Así lo ha explicado el abogado laboralista Juanma Lorente, quien ha contado en sus redes sociales el caso real de un trabajador despedido por mala higiene personal.
"Me llegó un cliente con una carta de despido y no me lo podía creer cuando la leí", relata el letrado en uno de sus últimos vídeos de TikTok.
El motivo era que el trabajador no se duchaba, lo que provocaba un aspecto descuidado y un olor persistente que afectaba al entorno laboral.
"Directamente no se duchaba. Imagínate el aspecto y el olor que tenía que tener una persona con estas características", explica.

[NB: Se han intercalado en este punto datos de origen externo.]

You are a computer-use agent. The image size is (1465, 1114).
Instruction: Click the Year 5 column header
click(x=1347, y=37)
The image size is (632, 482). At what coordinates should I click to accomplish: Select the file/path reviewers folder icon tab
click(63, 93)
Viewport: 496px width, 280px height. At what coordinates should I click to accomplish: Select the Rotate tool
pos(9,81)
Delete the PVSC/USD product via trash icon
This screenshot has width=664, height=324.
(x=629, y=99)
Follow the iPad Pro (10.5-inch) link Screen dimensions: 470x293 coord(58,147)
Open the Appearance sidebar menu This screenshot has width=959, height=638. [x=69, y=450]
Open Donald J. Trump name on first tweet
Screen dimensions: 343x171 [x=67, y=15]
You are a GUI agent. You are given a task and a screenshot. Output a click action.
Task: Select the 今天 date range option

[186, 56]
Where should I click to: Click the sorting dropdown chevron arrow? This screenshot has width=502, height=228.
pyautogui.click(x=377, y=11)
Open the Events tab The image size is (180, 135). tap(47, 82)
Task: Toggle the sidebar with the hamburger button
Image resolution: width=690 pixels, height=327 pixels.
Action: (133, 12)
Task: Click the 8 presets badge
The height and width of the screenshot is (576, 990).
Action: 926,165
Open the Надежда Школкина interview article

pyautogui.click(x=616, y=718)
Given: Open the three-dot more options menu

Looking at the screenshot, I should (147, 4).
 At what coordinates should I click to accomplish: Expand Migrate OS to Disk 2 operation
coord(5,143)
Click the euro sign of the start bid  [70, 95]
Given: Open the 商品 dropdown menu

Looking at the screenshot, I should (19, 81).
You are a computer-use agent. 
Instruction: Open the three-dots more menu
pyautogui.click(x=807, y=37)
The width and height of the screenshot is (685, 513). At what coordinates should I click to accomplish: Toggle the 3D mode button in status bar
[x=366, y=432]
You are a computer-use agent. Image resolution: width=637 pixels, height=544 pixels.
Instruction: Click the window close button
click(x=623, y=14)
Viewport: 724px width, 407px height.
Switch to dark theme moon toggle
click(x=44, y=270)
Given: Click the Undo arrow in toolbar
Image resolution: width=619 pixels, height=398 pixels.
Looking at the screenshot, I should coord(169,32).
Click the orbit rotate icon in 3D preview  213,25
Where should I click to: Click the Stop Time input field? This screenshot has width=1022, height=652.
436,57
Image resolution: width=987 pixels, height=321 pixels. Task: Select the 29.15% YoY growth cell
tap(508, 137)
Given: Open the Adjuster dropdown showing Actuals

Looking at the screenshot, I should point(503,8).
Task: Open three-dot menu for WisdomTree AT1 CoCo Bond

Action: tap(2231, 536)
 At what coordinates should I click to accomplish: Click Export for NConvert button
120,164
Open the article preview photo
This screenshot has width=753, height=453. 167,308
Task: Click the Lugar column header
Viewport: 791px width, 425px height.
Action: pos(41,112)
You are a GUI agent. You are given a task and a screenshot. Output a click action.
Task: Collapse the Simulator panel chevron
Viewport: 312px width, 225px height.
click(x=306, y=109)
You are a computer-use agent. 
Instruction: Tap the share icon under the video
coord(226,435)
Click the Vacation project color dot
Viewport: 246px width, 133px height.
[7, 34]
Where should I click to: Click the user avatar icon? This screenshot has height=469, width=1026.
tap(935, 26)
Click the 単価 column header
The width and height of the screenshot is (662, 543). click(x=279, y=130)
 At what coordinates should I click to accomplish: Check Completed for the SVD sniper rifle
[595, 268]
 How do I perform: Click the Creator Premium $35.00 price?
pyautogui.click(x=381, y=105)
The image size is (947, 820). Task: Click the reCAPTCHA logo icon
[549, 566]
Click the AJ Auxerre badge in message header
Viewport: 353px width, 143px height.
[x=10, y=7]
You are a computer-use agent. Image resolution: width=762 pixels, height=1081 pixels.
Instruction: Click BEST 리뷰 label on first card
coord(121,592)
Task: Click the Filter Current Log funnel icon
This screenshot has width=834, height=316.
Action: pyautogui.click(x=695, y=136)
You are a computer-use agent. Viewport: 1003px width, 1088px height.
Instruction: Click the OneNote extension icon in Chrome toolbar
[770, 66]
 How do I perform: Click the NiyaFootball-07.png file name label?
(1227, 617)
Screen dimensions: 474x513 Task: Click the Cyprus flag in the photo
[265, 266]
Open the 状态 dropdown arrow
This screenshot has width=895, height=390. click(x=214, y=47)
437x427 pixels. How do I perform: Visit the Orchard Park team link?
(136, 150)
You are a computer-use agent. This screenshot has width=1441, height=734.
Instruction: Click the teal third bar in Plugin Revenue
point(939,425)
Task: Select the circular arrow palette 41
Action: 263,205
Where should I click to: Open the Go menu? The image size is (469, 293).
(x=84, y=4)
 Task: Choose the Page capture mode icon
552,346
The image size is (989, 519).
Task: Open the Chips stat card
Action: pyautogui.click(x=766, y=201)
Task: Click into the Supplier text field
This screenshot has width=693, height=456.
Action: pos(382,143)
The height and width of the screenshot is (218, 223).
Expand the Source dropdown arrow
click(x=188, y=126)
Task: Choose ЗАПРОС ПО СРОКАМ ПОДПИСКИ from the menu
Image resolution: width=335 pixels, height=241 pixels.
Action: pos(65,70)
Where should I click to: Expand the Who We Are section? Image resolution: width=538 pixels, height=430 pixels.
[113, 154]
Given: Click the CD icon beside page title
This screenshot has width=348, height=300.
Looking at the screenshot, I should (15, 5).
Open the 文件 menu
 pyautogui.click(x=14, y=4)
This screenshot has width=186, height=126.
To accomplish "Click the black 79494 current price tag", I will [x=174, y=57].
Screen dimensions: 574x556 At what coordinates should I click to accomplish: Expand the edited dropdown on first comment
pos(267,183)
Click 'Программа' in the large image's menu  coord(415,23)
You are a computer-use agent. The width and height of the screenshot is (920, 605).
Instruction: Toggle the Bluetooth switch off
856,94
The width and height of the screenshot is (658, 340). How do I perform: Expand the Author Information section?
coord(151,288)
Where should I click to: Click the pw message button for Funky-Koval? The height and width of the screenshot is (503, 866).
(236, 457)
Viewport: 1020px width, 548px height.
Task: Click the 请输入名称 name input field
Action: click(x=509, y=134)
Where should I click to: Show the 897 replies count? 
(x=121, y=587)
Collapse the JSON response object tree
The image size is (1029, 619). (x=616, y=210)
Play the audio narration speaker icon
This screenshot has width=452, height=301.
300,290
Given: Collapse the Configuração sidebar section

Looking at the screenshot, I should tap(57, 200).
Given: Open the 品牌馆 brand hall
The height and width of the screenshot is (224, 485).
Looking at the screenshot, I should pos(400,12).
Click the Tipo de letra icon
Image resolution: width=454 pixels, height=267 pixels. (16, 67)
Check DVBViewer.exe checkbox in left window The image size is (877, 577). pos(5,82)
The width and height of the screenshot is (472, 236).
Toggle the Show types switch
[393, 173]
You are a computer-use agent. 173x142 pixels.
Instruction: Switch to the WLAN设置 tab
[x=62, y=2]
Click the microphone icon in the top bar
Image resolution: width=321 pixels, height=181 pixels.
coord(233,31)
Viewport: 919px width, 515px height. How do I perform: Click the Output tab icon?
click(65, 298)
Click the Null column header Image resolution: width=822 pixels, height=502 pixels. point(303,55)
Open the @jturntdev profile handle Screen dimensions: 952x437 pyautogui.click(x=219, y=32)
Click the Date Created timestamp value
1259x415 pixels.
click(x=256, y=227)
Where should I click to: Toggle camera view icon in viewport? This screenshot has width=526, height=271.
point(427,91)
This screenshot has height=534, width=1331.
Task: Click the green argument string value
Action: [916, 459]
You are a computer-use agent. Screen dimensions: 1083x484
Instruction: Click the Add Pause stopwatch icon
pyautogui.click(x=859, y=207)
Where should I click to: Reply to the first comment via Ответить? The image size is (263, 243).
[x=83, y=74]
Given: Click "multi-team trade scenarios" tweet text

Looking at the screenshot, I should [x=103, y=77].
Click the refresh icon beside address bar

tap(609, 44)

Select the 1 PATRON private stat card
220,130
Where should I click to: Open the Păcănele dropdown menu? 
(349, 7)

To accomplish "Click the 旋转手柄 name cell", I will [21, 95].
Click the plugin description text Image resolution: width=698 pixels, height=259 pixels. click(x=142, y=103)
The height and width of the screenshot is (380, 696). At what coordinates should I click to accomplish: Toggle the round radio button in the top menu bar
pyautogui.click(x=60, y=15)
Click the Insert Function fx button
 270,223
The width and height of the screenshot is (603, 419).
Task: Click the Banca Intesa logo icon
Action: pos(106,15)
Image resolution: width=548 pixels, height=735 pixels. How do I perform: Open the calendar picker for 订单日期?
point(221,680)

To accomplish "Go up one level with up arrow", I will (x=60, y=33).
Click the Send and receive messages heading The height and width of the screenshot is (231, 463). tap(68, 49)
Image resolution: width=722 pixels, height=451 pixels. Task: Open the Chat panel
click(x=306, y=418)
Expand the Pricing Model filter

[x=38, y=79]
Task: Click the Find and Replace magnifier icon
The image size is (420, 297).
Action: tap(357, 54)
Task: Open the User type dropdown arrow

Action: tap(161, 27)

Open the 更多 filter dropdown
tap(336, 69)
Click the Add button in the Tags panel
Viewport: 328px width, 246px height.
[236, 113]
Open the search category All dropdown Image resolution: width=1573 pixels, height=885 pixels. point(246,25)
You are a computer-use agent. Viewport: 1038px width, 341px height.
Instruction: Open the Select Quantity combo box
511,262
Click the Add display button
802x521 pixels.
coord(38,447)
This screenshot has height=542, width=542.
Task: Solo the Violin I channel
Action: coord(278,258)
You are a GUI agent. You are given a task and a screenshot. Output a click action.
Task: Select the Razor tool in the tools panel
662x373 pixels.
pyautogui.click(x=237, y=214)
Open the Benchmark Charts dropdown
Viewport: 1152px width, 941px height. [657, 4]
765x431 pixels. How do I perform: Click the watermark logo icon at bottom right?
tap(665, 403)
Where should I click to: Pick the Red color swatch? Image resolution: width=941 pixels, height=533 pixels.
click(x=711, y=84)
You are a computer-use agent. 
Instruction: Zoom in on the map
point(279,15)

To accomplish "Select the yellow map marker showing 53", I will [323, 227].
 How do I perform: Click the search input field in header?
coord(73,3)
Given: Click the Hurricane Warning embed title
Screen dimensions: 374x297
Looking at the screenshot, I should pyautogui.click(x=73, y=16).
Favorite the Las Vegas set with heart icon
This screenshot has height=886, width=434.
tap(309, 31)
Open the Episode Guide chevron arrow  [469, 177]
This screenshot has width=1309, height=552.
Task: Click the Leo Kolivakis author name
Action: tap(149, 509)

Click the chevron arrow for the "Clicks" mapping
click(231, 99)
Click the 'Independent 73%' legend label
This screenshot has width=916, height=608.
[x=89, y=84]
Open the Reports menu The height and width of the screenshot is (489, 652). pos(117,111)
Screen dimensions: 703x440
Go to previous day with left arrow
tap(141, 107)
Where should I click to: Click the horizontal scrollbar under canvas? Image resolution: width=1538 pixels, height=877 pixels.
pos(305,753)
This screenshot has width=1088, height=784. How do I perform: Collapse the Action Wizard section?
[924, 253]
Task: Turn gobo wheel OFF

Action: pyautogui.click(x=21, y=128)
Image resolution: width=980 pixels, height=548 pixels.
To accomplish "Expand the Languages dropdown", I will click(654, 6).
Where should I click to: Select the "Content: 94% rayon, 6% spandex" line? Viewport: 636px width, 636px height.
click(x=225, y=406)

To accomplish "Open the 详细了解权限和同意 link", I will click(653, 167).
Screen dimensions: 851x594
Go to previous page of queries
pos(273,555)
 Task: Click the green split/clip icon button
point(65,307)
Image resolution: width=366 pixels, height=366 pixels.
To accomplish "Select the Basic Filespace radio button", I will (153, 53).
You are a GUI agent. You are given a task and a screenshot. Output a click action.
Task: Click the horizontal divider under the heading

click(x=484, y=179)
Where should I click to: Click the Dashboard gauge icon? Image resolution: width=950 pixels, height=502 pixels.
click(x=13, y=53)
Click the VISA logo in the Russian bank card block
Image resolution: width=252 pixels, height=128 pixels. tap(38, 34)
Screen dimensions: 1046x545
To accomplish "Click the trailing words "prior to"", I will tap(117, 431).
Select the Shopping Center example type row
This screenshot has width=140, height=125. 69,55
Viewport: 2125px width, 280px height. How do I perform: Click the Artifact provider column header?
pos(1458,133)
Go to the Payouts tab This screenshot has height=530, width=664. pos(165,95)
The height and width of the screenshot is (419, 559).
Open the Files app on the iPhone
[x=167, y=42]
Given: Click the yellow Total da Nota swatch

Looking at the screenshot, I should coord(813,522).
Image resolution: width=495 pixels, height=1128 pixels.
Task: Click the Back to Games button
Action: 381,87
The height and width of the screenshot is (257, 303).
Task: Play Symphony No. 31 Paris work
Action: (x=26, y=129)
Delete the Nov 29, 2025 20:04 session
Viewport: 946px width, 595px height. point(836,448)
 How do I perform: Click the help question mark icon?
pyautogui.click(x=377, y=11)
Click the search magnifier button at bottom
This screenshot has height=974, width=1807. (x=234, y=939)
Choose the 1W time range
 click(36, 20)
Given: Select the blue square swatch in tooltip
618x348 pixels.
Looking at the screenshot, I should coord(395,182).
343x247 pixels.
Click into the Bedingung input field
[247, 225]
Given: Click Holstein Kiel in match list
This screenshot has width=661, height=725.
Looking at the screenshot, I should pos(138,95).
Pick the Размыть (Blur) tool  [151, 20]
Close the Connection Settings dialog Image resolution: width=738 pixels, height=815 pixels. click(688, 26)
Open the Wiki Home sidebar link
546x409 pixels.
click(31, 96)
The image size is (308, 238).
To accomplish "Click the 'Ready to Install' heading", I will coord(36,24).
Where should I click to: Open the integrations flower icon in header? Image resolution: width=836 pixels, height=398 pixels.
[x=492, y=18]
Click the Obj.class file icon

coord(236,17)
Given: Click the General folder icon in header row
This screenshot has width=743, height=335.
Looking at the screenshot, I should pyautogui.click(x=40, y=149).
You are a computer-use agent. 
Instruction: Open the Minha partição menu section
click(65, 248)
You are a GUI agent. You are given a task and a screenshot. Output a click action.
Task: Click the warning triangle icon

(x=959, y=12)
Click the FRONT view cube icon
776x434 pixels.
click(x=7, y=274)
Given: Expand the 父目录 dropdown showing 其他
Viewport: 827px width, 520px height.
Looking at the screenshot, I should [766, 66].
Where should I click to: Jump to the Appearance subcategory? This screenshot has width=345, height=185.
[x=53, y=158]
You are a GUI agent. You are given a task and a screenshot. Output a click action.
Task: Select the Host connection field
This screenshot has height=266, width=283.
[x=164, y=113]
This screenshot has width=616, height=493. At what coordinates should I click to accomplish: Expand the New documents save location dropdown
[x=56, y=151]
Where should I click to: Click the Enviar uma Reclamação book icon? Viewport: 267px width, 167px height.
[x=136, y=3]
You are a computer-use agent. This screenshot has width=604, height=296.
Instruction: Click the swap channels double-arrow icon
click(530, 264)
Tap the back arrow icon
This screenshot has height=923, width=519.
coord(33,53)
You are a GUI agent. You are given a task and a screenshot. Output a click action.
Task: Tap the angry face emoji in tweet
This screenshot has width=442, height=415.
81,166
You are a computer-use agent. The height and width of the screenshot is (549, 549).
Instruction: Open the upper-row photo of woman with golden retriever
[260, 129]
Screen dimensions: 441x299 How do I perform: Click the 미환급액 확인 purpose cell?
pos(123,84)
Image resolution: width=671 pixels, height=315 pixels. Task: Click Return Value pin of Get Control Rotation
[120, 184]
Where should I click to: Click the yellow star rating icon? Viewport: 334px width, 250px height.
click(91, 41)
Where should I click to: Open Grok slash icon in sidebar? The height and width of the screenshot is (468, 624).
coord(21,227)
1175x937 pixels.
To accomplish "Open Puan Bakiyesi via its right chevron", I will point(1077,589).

Aunque pueda parecer una cuestión menor, Lorente subraya que mantener una higiene mínima en el trabajo no es opcional. "Puede parecer muy tonto, pero no lo es", sostiene.
El abogado recuerda que el Estatuto de los Trabajadores obliga a respetar la buena fe contractual y la convivencia en el centro de trabajo.
En este sentido, una falta de higiene grave y reiterada puede generar un ambiente "horroroso" para los compañeros y afectar al normal desarrollo de la actividad, pues "no se puede trabajar al lado de una persona que no se duche".
Desde el punto de vista legal, este tipo de conducta puede encuadrarse como una falta grave o muy grave, especialmente si existen advertencias previas de la empresa.
"Es totalmente legal que te puedan despedir por esta razón", insiste Lorente, que alerta de que, en estos casos, el despido puede ser procedente y sin derecho a indemnización.
El letrado aprovecha para recordar que no se trata de una excepción. En sus análisis públicos ha comentado otros despidos llamativos que, pese a lo inusual de la causa, han sido avalados por los tribunales.
Uno de los más conocidos es el de una trabajadora en Alicante despedida por llegar demasiado pronto a su puesto de trabajo de forma reiterada.
En aquella ocasión, los tribunales consideraron probado que la empleada desobedecía de manera sistemática las órdenes de la empresa, que le había indicado expresamente que no accediera antes de la hora fijada.
Para Lorente, la clave en ambos supuestos es la desobediencia reiterada y la ruptura de la convivencia laboral.